Vereador apresenta projeto que cria a Calçada Cultural, iniciativa voltada à valorização dos artistas locais, à descentralização das atividades culturais e à ocupação organizada de praças, calçadas e áreas de convivência.

Vila Velha – ES: O vereador Ademir Pontini apresentou na Câmara Municipal de Vila Velha o Projeto de Lei nº 215/2026, que cria a Calçada Cultural. Protocolada nesta quinta-feira (20), a proposta estabelece diretrizes para ampliar as manifestações artísticas nos espaços públicos e aproximar a produção cultural da população.

A iniciativa prevê a utilização de calçadas, praças, largos, áreas de convivência e outros espaços adequados para apresentações musicais, teatro, dança, poesia, saraus, atividades circenses, exposições, artesanato, cultura popular e outras expressões artísticas.

Segundo Pontini, a proposta busca inserir a cultura de forma mais presente na rotina dos moradores e aproveitar espaços que já fazem parte da dinâmica da cidade.

“A ideia é simples e de grande alcance social: levar a cultura para mais perto das pessoas, utilizando de forma qualificada os espaços públicos que já fazem parte do cotidiano da população”, afirma o vereador na justificativa do projeto.
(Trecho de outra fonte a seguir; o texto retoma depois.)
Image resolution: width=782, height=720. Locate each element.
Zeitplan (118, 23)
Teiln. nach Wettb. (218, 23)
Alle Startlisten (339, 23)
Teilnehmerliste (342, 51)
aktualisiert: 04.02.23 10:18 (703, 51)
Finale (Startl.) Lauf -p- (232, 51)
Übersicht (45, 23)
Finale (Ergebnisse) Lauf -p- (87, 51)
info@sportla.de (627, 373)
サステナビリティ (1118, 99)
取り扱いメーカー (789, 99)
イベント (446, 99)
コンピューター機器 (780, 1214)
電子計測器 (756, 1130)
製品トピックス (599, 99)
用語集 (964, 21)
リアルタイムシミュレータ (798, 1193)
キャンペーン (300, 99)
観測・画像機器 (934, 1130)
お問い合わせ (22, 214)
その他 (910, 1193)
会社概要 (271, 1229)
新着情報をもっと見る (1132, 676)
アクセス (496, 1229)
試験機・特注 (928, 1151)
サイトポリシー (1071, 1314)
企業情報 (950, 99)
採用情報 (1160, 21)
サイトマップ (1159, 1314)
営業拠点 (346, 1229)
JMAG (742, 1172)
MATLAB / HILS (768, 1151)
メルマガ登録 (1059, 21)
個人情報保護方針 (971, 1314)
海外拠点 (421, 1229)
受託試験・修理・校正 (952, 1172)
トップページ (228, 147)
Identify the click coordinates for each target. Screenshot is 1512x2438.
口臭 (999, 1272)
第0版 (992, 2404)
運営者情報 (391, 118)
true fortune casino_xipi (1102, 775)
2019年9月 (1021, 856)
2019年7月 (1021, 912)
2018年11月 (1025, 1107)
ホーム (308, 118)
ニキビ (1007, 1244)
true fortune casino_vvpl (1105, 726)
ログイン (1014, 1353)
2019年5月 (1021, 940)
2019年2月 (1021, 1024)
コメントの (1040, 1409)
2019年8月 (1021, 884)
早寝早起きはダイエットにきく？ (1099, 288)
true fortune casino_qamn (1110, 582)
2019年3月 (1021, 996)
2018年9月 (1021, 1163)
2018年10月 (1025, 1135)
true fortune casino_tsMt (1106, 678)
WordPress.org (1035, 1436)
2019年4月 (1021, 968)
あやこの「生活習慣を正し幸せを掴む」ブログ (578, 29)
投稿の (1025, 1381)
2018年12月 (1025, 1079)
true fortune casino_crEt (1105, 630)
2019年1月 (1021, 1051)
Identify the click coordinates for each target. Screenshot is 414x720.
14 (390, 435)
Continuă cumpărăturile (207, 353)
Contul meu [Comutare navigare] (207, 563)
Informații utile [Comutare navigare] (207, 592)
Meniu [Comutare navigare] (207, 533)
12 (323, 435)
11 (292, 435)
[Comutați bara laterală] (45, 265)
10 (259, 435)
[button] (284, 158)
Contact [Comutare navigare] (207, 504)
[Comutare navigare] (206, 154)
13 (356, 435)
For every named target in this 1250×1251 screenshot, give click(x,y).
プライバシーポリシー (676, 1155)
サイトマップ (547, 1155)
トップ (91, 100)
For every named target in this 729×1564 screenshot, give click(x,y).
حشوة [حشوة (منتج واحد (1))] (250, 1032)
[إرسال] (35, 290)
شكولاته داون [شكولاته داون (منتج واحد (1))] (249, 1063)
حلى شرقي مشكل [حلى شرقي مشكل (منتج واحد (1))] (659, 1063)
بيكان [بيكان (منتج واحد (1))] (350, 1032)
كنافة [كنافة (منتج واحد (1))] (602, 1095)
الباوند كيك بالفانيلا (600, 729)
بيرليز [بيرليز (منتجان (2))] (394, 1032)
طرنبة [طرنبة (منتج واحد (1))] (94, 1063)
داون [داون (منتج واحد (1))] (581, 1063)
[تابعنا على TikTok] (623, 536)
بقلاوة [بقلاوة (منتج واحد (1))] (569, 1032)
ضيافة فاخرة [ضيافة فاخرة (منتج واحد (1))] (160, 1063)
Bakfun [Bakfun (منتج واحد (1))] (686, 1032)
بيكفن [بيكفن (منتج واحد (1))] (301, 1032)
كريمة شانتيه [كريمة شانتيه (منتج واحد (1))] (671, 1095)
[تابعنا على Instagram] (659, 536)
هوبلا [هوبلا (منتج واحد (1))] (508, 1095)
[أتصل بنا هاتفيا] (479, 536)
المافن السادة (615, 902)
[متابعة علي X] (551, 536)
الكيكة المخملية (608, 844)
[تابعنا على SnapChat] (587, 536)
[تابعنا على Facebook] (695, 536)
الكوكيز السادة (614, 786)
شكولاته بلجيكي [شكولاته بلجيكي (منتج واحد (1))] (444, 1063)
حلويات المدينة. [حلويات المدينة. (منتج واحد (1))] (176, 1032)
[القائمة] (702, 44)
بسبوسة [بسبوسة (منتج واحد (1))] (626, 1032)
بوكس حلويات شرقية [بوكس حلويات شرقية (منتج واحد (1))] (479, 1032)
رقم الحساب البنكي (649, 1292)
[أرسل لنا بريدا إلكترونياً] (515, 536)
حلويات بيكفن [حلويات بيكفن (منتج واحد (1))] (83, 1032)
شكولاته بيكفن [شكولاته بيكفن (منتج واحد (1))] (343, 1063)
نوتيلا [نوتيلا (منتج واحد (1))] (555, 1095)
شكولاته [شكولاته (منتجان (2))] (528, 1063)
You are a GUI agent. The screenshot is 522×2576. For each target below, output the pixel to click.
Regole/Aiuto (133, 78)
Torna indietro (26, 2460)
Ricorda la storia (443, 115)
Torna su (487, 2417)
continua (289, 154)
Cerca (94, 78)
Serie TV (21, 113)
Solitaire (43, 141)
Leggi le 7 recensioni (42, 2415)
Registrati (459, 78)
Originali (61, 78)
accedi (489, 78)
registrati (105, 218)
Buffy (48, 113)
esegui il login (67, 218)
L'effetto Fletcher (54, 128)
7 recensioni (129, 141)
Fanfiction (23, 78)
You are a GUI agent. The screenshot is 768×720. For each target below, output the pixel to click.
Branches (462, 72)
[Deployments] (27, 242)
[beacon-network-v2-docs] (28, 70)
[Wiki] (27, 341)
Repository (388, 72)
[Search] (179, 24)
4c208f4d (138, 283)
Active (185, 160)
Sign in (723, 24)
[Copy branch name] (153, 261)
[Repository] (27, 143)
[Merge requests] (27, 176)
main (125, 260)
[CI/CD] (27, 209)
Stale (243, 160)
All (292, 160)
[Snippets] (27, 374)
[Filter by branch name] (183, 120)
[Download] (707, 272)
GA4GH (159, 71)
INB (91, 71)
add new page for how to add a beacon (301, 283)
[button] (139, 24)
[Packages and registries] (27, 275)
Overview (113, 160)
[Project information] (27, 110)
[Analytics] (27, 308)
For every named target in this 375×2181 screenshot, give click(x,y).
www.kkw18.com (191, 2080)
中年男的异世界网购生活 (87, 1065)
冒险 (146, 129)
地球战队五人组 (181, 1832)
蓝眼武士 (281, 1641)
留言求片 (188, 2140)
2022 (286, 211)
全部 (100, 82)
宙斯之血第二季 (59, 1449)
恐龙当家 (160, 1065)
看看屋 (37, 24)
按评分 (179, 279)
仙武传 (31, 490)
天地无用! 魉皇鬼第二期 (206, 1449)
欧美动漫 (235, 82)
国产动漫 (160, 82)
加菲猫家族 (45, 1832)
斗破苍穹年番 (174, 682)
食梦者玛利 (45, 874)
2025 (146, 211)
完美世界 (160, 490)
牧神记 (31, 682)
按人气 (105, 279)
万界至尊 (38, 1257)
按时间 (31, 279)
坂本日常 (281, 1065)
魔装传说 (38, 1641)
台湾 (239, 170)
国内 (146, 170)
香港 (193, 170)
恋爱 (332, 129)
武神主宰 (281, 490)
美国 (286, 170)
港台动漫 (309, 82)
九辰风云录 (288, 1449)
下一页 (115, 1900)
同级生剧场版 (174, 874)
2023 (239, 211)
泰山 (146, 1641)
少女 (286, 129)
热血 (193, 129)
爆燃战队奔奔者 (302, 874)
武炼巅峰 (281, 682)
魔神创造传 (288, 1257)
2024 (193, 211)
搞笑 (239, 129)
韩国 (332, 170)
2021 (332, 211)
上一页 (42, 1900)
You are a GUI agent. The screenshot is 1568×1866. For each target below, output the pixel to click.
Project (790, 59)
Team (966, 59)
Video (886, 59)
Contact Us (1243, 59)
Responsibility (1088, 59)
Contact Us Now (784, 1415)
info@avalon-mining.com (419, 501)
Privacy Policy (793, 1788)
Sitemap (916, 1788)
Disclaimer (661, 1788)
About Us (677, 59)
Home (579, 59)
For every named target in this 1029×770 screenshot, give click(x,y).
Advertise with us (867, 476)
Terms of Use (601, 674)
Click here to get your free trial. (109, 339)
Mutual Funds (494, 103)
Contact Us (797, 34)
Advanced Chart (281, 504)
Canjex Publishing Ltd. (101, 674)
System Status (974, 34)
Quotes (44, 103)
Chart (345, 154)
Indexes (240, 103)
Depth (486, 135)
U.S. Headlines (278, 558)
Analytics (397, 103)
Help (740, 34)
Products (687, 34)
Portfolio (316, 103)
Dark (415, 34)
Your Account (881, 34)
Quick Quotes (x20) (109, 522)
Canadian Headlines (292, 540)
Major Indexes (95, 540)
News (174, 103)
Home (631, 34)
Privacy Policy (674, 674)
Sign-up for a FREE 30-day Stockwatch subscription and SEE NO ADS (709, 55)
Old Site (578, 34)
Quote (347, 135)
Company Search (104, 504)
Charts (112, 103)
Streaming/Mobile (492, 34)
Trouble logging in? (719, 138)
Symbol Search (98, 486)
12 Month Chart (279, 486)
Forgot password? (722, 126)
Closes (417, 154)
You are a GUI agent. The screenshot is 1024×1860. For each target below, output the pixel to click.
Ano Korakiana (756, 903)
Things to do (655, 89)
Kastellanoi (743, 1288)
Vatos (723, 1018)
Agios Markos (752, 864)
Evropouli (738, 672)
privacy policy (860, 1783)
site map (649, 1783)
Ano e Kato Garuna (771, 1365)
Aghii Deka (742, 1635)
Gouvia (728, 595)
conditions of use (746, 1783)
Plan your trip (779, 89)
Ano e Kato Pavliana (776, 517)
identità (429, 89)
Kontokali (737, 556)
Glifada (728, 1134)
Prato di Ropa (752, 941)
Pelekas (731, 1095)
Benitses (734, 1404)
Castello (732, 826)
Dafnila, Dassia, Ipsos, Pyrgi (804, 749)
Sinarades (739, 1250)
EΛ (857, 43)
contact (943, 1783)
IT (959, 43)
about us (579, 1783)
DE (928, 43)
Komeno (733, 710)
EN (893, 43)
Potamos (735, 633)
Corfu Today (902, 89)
Um dos focos da matéria são os artistas que atualmente trabalham em semáforos, vias públicas e locais improvisados. A intenção é oferecer alternativas para que essas apresentações ocorram em condições mais adequadas, sem afastar a arte das ruas.

A Calçada Cultural também pretende descentralizar a programação artística. As ações poderão ocorrer de forma permanente, periódica, itinerante ou em eventos específicos, permitindo que diferentes bairros recebam atividades culturais e ampliando o acesso da população para além dos espaços tradicionalmente destinados a eventos.

As apresentações destinadas ao público serão gratuitas, embora seja permitida a contribuição espontânea diretamente aos artistas. O projeto também incentiva a participação de profissionais, grupos e coletivos residentes ou com atuação comprovada no município.

Além do aspecto artístico, a proposta relaciona a cultura à geração de oportunidades e ao fortalecimento da economia criativa. A movimentação poderá beneficiar não apenas artistas, mas também artesãos, comerciantes, estabelecimentos de alimentação, prestadores de serviços e atividades relacionadas ao turismo cultural.

“Valorizar o artista local significa também reconhecer a cultura como atividade capaz de gerar trabalho, renda, inclusão produtiva e desenvolvimento econômico”, destaca Pontini.

Outro eixo do projeto é a valorização da memória e da identidade dos bairros. A Calçada Cultural poderá incluir exposições históricas e fotográficas, placas e painéis informativos, divulgação de personagens e acontecimentos locais e recursos tecnológicos, como códigos QR, para facilitar o acesso a informações sobre a história das comunidades.

A proposta prevê ainda a utilização de informações da plataforma E-Cult, sistema municipal voltado ao cadastramento e mapeamento do setor cultural. Os dados poderão contribuir para identificar artistas, grupos, espaços e manifestações existentes nas diferentes regiões de Vila Velha.

O texto estabelece que a ocupação cultural deverá preservar a circulação de pedestres e respeitar as normas de acessibilidade, mobilidade urbana, segurança, trânsito, controle de ruídos e proteção do patrimônio. Eventos que utilizem estruturas ou provoquem impacto significativo na mobilidade dependerão de comunicação ou autorização do órgão municipal competente.

A matéria também não cria cargos ou novas estruturas administrativas nem obriga o Executivo a contratar artistas ou realizar despesas específicas. A implementação das ações deverá respeitar a disponibilidade orçamentária e financeira do município.

Para Pontini, a iniciativa busca consolidar os espaços públicos como ambientes de convivência e expressão cultural, ao mesmo tempo em que fortalece quem produz arte na cidade.

“Não se trata apenas de levar apresentações para as calçadas. Trata-se de reconhecer que a cultura pode estar presente no cotidiano das pessoas, valorizar quem produz arte em Vila Velha e fortalecer a identidade cultural de seus bairros”, sustenta o vereador.

Protocolado em 20 de agosto, o Projeto de Lei nº 215/2026 inicia sua tramitação na Câmara Municipal de Vila Velha, rito necessário até aprovação e sanção.